U. vulgaris and australis often grow in the same water.

As for other plants, the pH-value (acidity) is just an indication and just shows the content of free H-iones in the substrate. Many plants grow in much more or less acid substrate than expected. Much more important is the content of nutrients in the soil/water.

I know a gardener who grows Utricularia in pots (barrells) of rain water. You can add some water of a biotop to import the small animals (daphniae etc.). To prevent the grow of algae, add water snails, but not (at least not too many) lymnaea stagnalis. They like my utris too much. Better are Planorbarius corneus, Planorbis planorbis or Stagnicola palustris etc.

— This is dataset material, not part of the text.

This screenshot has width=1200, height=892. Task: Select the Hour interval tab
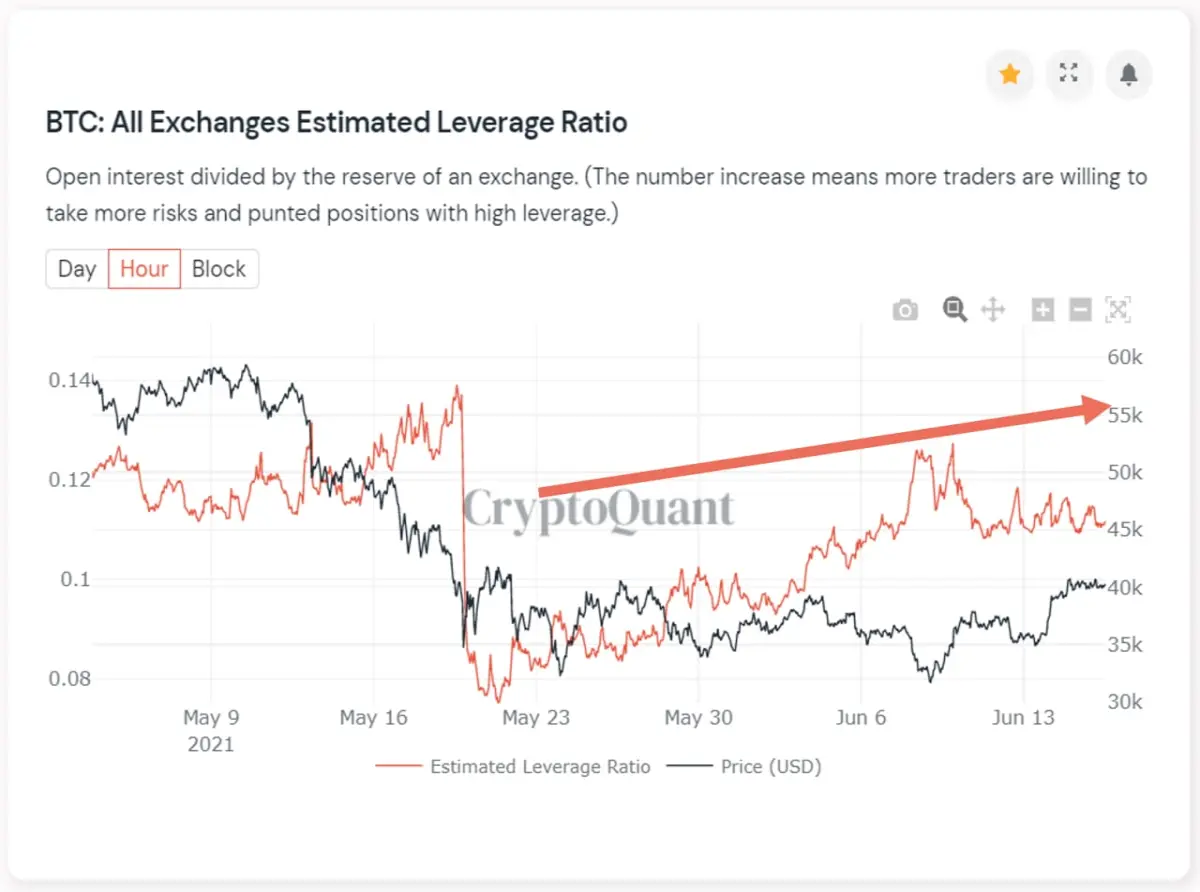coord(144,269)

The following code tells about the "optimal" conditions (with a wide variability and interdependence between the single conditions.

The scale goes from 1 to 5.

1 means very few, 5 means very much.

1 st number _ showing the acidity

2 nd number_ content of nutrients

3 rd number_ light

4 th number_ average temperature

5 th number_ differences of daily and annual temperatures

U. vulgaris has: 33442

U. australis: 33432

So: pH between 5 and 7,5, medium nutrient, quite lot of light, australis can grow in cooler climate than vulgaris, but both are sensitive to early frosts in autumn. Cold temperatures in winter do not harm the turions.

In one of my pots outside i grow them together with Aldrovanda and other Utricularia, and they do all well together, even the requirements are slightly different.

Aldrovanda has: 32352, U. ochroleuca and intermedia 22442

My tanks have a lenth of around 60 cm, wide 40cm, 40 cm deep.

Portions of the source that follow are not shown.